Assistere alla violenza di un genitore nei confronti dell’altro non solo crea confusione nel mondo interiore del bambino su ciò che è affetto, intimità, violenza, ma va a anche a minare il cuore delle relazioni primarie. La violenza assistita è una forma di maltrattamento che può determinare effetti a breve, medio, lungo termine e può rappresentare uno dei fattori di rischio per la trasmissione intergenerazione della violenza. Non esaurisce i suoi effetti nella sfera individuale o familiare, ma si riverbera in ambiti sociali più ampi che possono coinvolgere altre persone come gli amici, i compagni di scuola, gli insegnanti.
Qualcuno potrebbe pensare che in quest’ottica si arrivi a giustificare il comportamento violento…
Tutto ciò vuole essere una spiegazione e non una giustificazione del comportamento violento, e non mancano ricerche che hanno sottolineato come la trasmissione della violenza non sia un destino ineluttabile, ma solo una questione di maggiore o minore probabilità. Egeland ha condotto una ricerca seguendo i destini di un gruppo di bambini abusati, prima che venissero identificati come aggressori, in modo da evitare una selezione che si concentrasse esclusivamente sui soggetti già noti come violenti: ebbene, di questi bambini abusati, il 40% è divenuto a sua volta abusante (Egeland, 1993), il che semplicemente vuol dire che il 60% – la maggioranza – ha saputo o potuto interrompere il ciclo dell’abuso.
Quindi esistono fattori protettivi che sviluppano la resilienza in queste situazioni?

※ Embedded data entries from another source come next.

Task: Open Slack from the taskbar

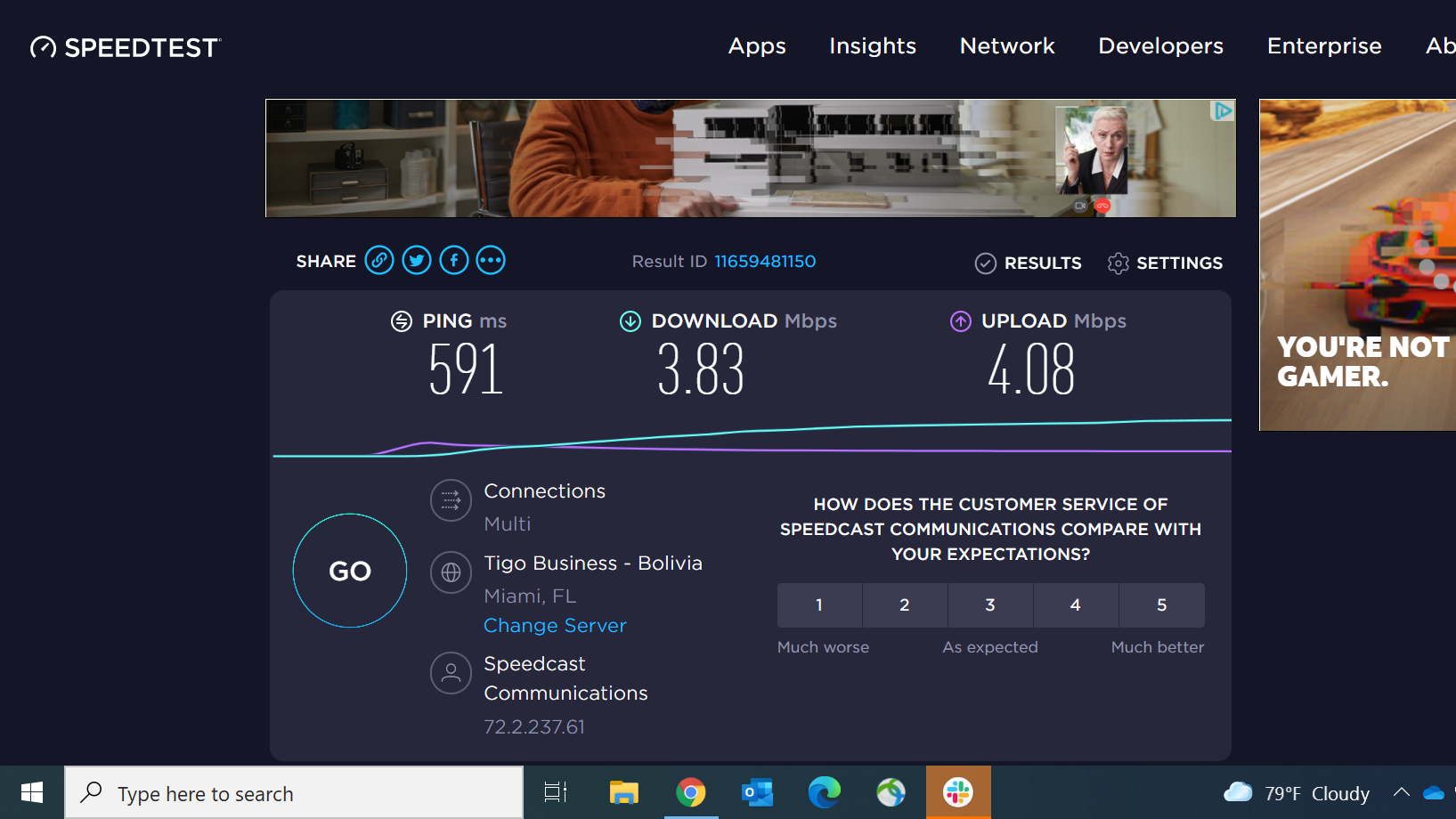Action: pyautogui.click(x=958, y=792)
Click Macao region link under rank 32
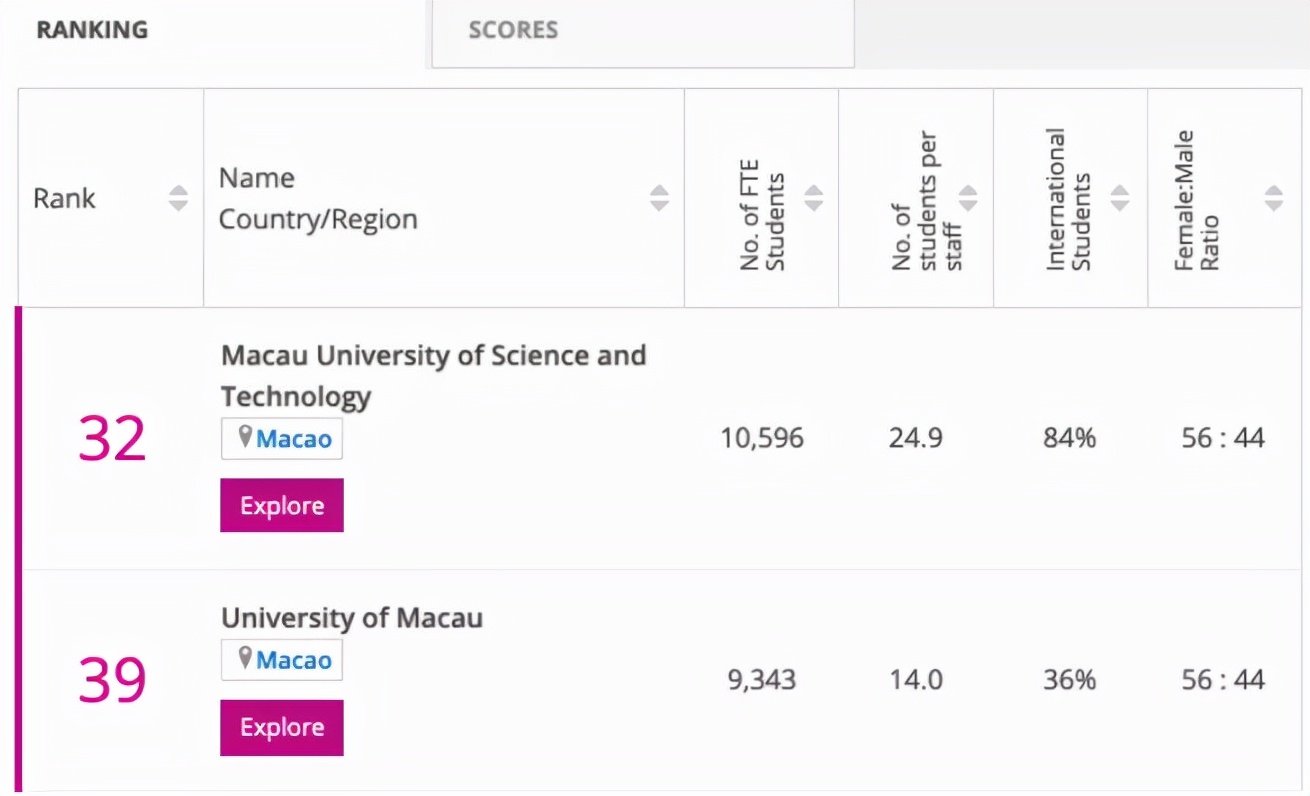Viewport: 1310px width, 796px height. coord(294,439)
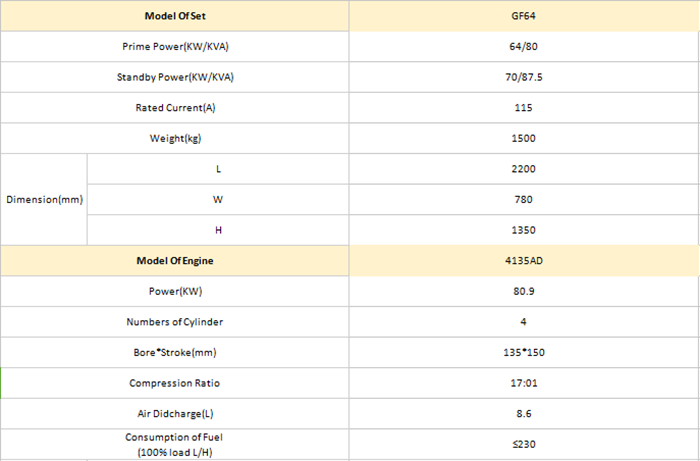Select the Standby Power(KW/KVA) cell
This screenshot has width=700, height=461.
175,77
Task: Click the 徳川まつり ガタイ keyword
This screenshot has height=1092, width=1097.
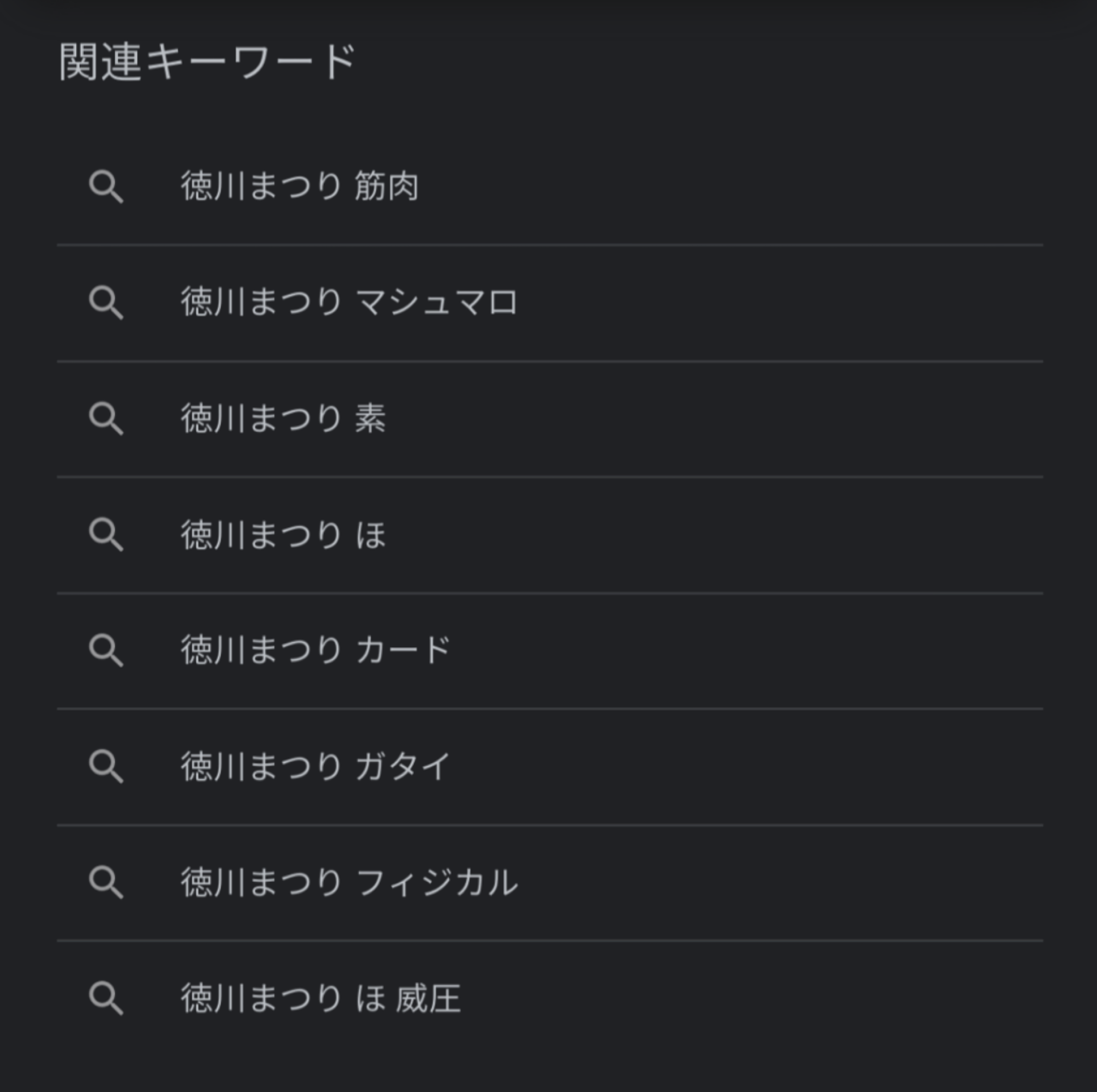Action: (315, 766)
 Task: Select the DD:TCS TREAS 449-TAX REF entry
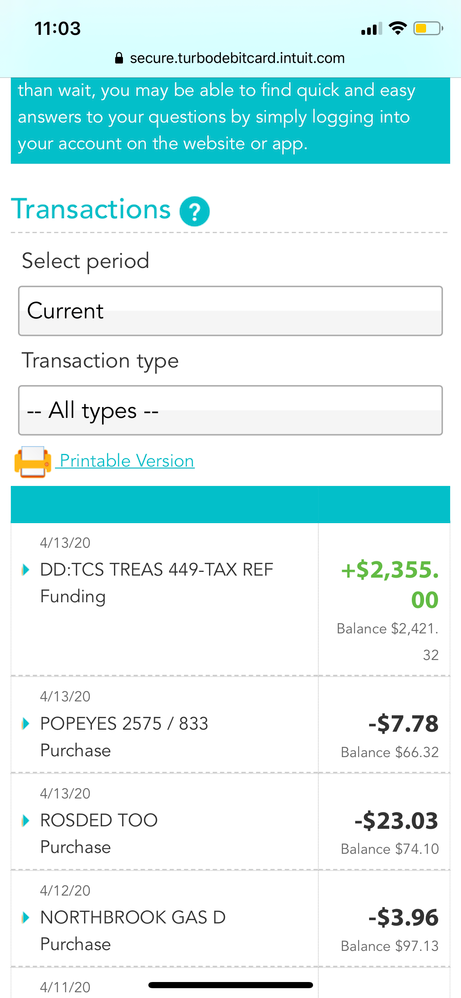point(157,570)
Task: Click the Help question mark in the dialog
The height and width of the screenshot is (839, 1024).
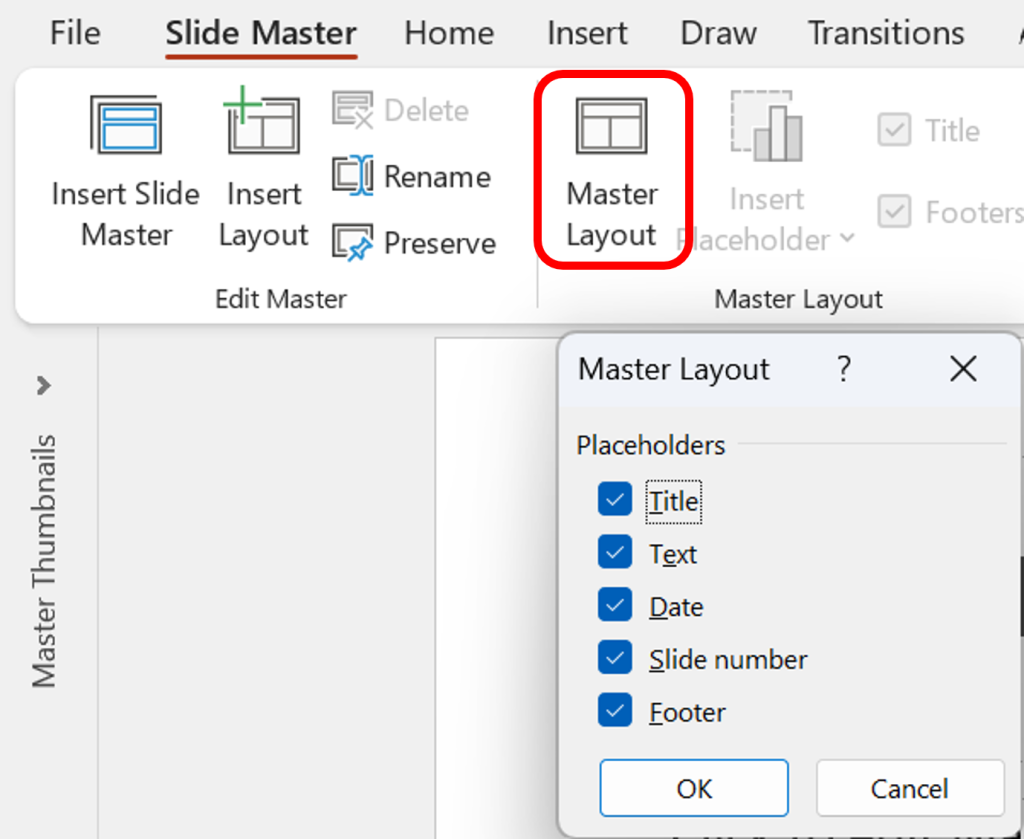Action: [843, 370]
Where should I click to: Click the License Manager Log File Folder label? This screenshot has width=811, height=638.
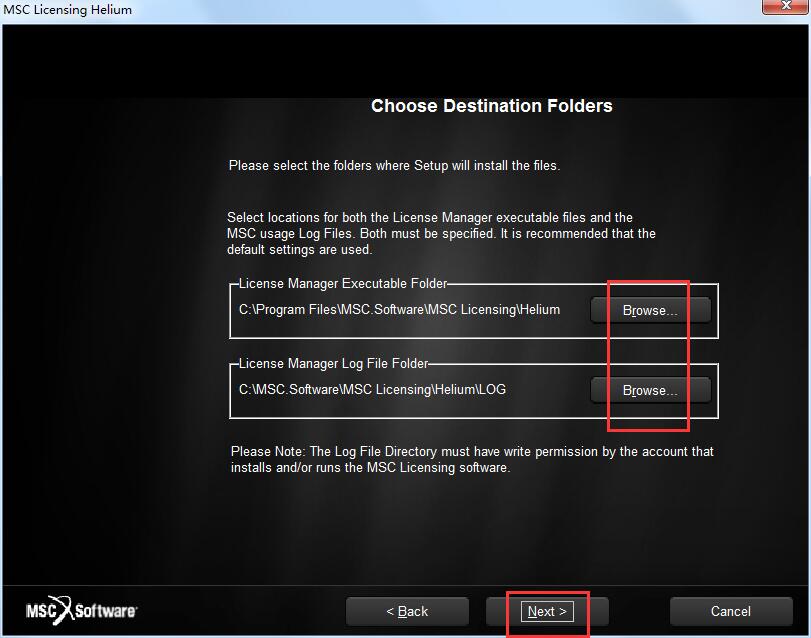click(x=333, y=363)
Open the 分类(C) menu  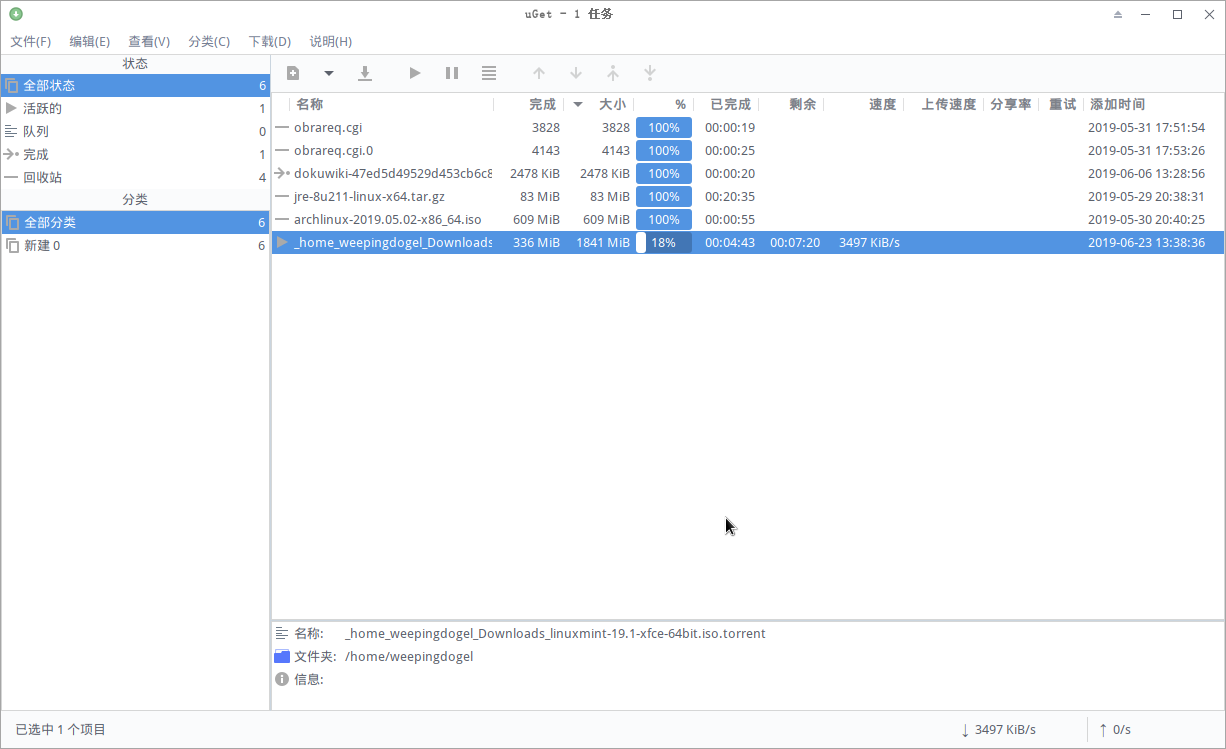(x=209, y=41)
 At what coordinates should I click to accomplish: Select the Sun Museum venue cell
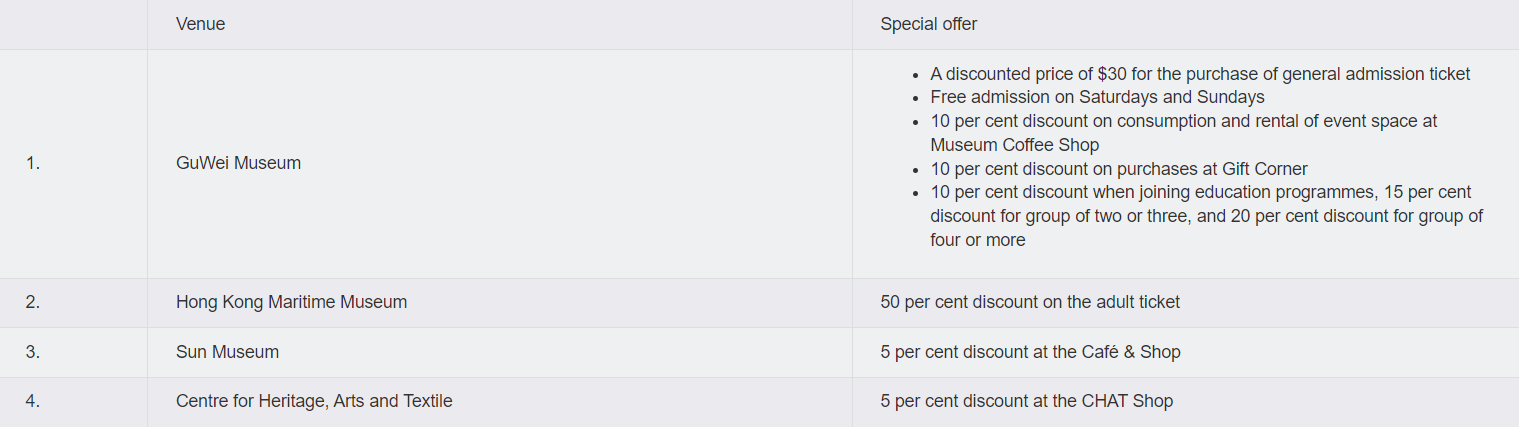pyautogui.click(x=227, y=352)
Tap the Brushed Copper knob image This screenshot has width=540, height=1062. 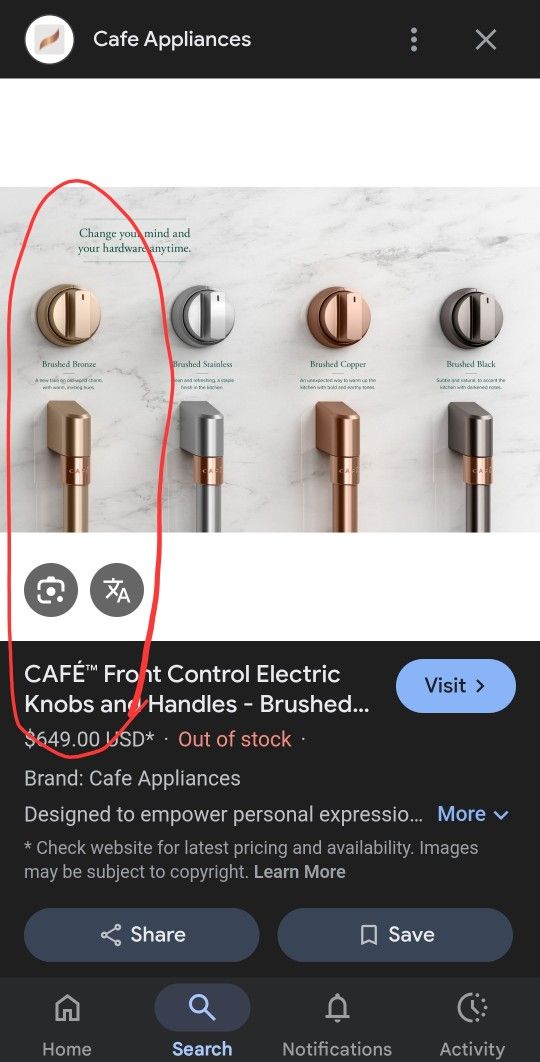338,316
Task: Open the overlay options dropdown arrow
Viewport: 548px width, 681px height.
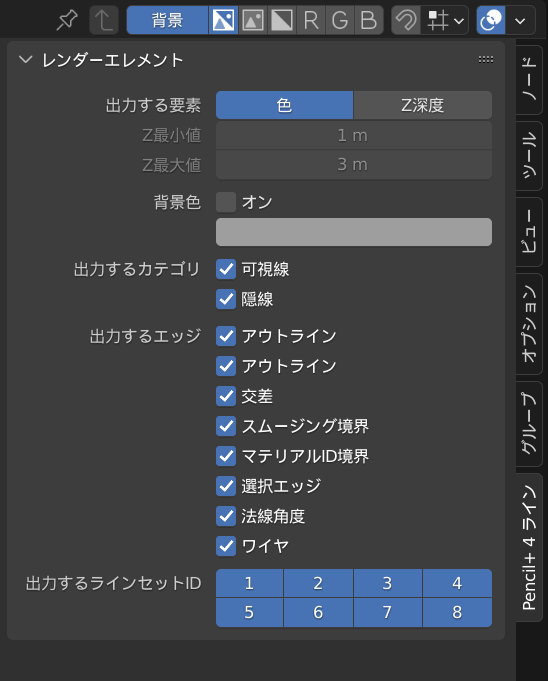Action: tap(520, 20)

Come ben sai la famiglia è un fattore importantissimo per rendere conto di come una persona diventerà, esistono fattori protettivi e figure di identificazione positive e alternative a quelle eventualmente negative dei genitori che possono supplire e mutare il corso della storia individuale.
Grazie al contributo della Dott.ssa Valeria Gonzalez.
BIBLIOGRAFIA
3° Congresso Nazionale Cismai, Bambini che assistono alla violenza domestica, 11-13 Dicembre 2003, Firenze, www.cismai.it.
BOWLBY J. (1984), Violence in the family as a disorder of the attachment and caregiving systems. American Journal of Psychoanalysis, 44, 9 – 27
EGELAND, B. (1993). A history of abuse is a risk factor for abusing the next generation? In GELLES, R.G., LOSEKE D.R. (a cura di), Current Controversies on Family Violence. Sage, Newbury Park.
ONNIS, L. (1987). Psicosomatica e complessità, in ONNIS, L. (a cura di), Famiglia e malattia psicosomatica. NIS, Roma.
ONNIS, L. (2004). Il tempo sospeso. Franco Angeli, Roma.
VENTIMIGLIA C., (1996). Nelle segrete stanze. Violenze alle donne tra silenzi e testimonianze. Franco Angeli, Milano.
VENTIMIGLIA, C. (2002). La fiducia tradita: storie dette e raccontate di partner violenti. Franco Angeli, Milano.
WALKER, L.E. (1994). Abused women and survivor therapy. A pratical guide for the psychotherapist. American Psychological Association, Washington, DC.
GILLOZ L., DE PUY J., DUCRET, V. (1997). Domination et violence enverse la femme dans le couple. Payot, Losanna.